OS: CentOS Linux release 7.6.1810 (AltArch)
Python 3.7.2, tried several other versions.
GCC 7.4.0, also tried system's default 4.8.5
CPU:

Family: ARM
Manufacturer: Cavium Inc.
ID: F1 0A 1F 43 00 00 00 00
Signature: Implementor 0x43, Variant 0x1, Architecture 15, Part 0x0af, Revision 1
Version: Cavium ThunderX2(R) CPU CN9975 v2.1 @ 2.0GHz
@tylerjereddy
Copy link
Contributor

Hmm, ARMv8 testing is part of our CI these days--I wonder what is so different about your setup? Pretty sure shippable is using Ubuntu for their native builds--so that's one difference.

@undertherain
Copy link
Author

undertherain commented May 29, 2019

Well, one thing I should mention is that we have x64 nodes with amlost identical software stack (same OS, packages version, Python installed with same spack comand etc) - and NumPy 1.16.x compiles ok.
I'll be able to physically access servers only in a couple of weeks and try to live-boot to ubuntu arm server and try compiling on it, if no other solutions emerge until then...

@crbaird
Copy link

crbaird commented Jun 7, 2019

I'm also seeing this issue on CentOS 7.6. Interestingly, it builds just fine on the same hardware with SLE 12 SP4.

@mattip
Copy link
Member

mattip commented Jun 11, 2019

I am not sure we can help with this too much since our CI succeeds. What compiler is SLE 12 SP4 using?

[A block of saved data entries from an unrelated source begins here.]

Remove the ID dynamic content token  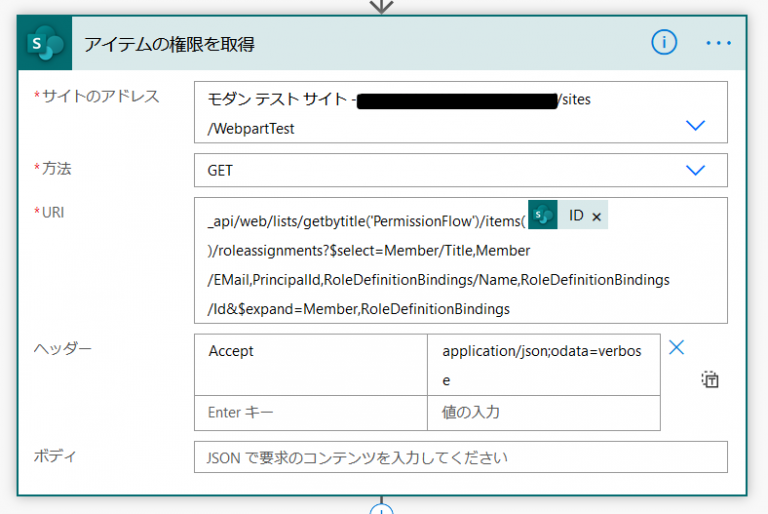[597, 216]
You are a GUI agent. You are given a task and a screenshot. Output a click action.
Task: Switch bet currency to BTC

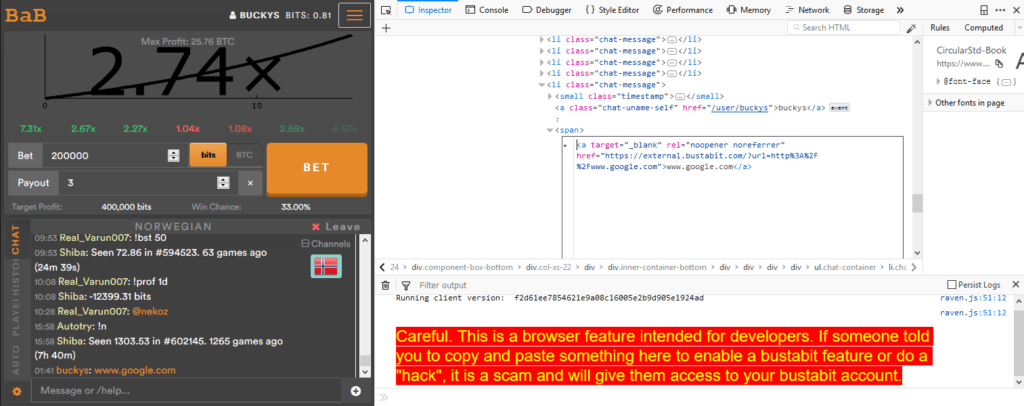tap(243, 155)
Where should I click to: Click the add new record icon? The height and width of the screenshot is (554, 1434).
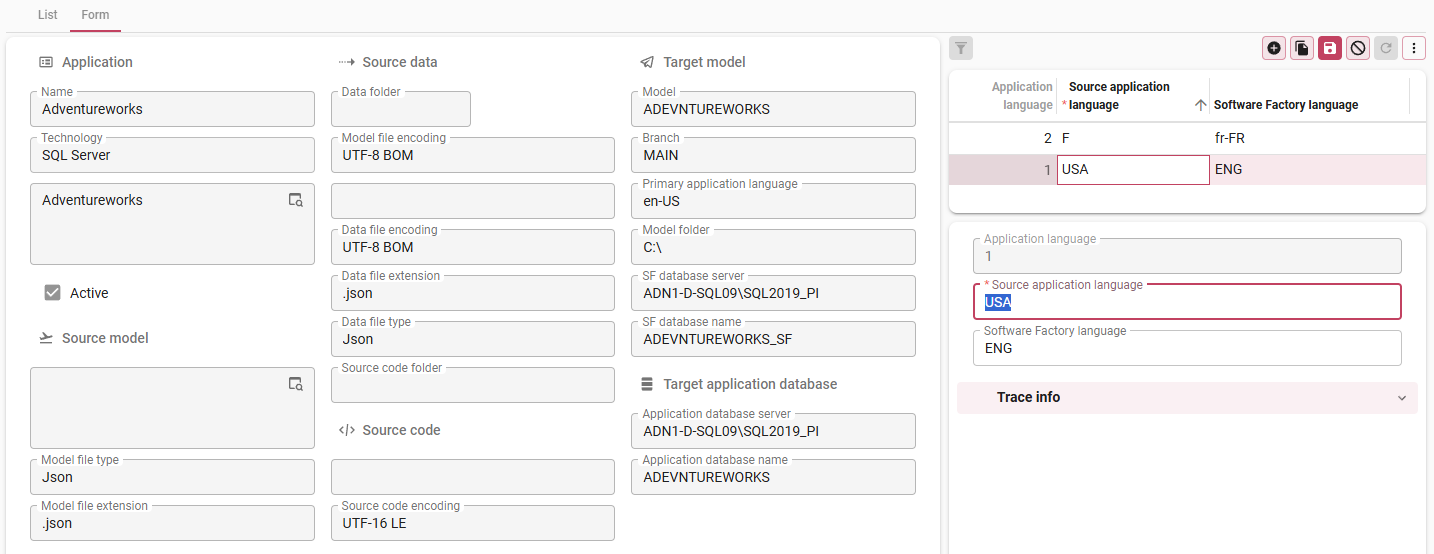(x=1274, y=48)
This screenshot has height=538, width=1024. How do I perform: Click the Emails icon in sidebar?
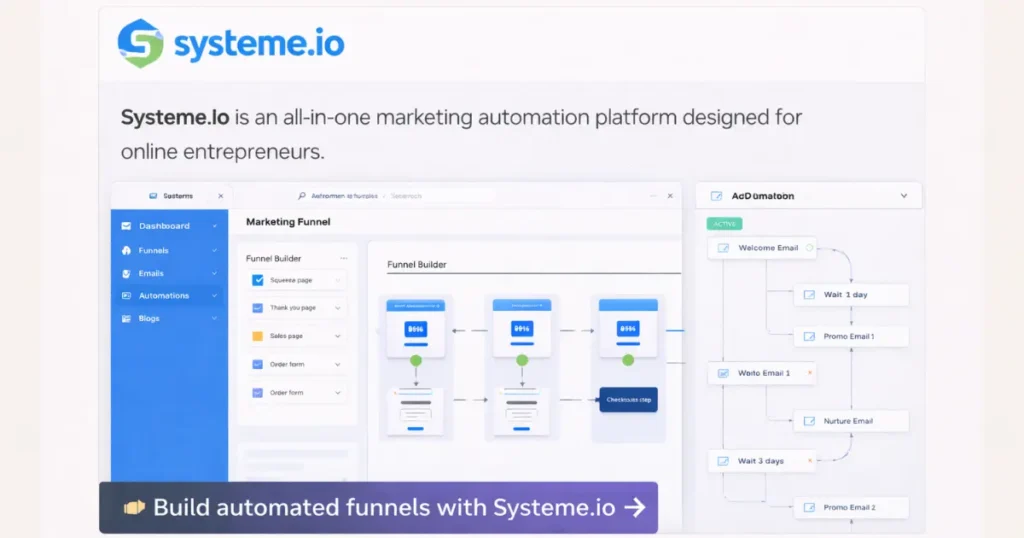(x=126, y=273)
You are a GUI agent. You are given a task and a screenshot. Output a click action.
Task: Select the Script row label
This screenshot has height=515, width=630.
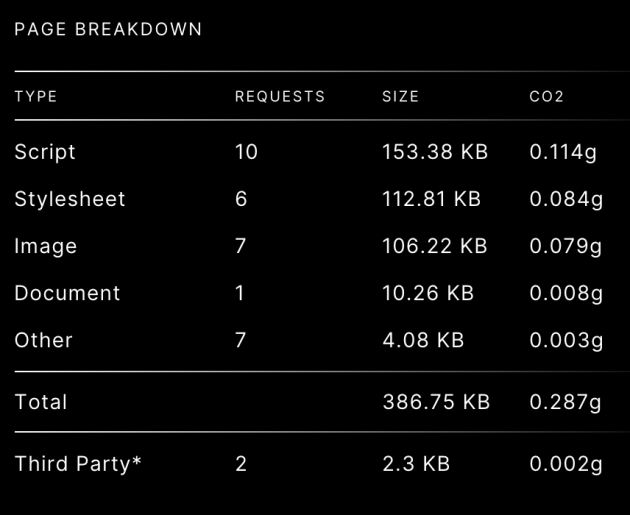click(45, 152)
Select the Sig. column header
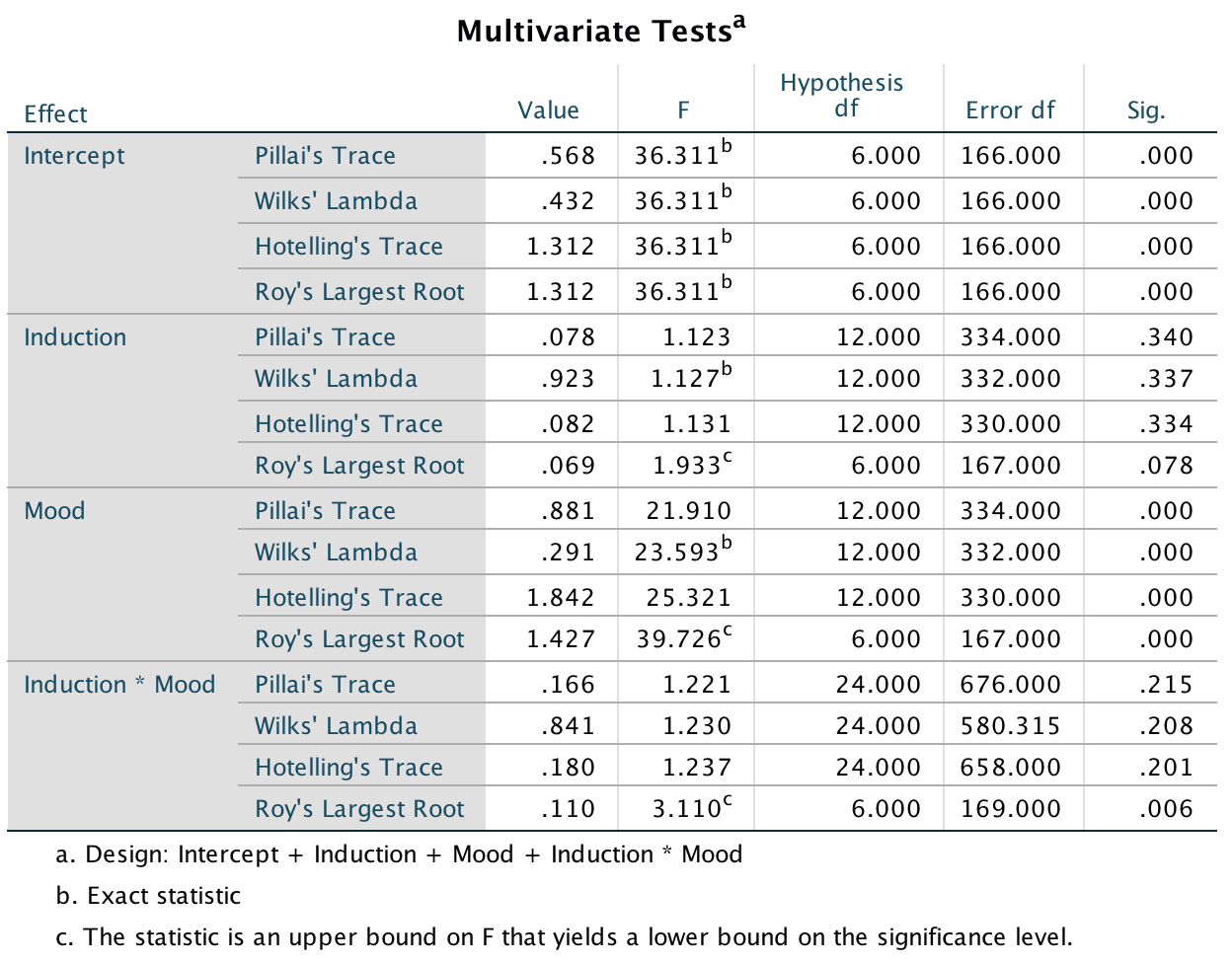 point(1146,110)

You might be able to extract this as a stand-alone compiler bug by looking a few lines up for the actual gcc call and the gcc-options, then whittling down the example until it fails, starting off by removing unneeded include paths. Mine is below. Note the file you want to compile is actually the processed numpy/core/src/npymath/npy_math.c

``` x86_64-linux-gnu-gcc -Ibuild/src.linux-x86_64-3.6/numpy/core/src/npymath -Inumpy/core/include -Ibuild/src.linux-x86_64-3.6/numpy/core/include/numpy -Inumpy/core/src/common -Inumpy/core/src -Inumpy/core -Inumpy/core/src/npymath -Inumpy/core/src/multiarray -Inumpy/core/src/umath -Inumpy/core/src/npysort -I/usr/include/python3.6m -I/path/to/python/include/python3.6m -Ibuild/src.linux-x86_64-3.6/numpy/core/src/common -Ibuild/src.linux-x86_64-3.6/numpy/core/src/npymath -Ibuild/src.linux-x86_64-3.6/numpy/core/src/common -Ibuild/src.linux-x86_64-3.6/numpy/core/src/npymath -c numpy/core/src/npymath/npy_math.c ```

@eric-wieser
Copy link
Member

eric-wieser commented Jun 11, 2019

It would be useful to know what the value of NPY_USE_C99_COMPLEX is on your build - that seems like the most likely difference between 1.15 and 1.16

I attempted to reduce it here but it didn't fail on any of the compilers I tried.

@linedot
Copy link

linedot commented Jun 17, 2019

Experiencing the same issue on CentOS 7.6 on Huawei Taishan 2280 ARM64 servers.
Reduced example not failing to compile on native GCC versions 8.2.0, 8.3.0 and 9.1.0
Any advice on further debugging?

Edit: Bug does not occur when using -O0 on GCC 8.2.0 and does not occur at all with GCC 9.1.0

@ginomcevoy
Copy link

ginomcevoy commented Aug 27, 2019

I am also experiencing this issue on this environment:
Processor: ThunderX2
OS: RHEL 7.5 with updates and a custom Python 3.6 installation
compiler: GCC 7.2.1 (RHSCL 3.0)

I believe that the difference between the aarch64 CI and the failing environments could be related to GLIBC version. Numpy uses the "numpy" version of npy_cacoshf (npy_math_complex.c.src:1389 in the source) if GLIBC version is below 2.18, and the "glibc" version otherwise (npy_math_complex.c:5343 in the build). Centos 7.6 uses GLIBC 2.17.

After playing with the compiler/numpy flags, I confirmed the issue occurs when GCC tries to inline the function. Adding either -O0 or -fno-inline flags makes the compilation succeed, but this is not desirable.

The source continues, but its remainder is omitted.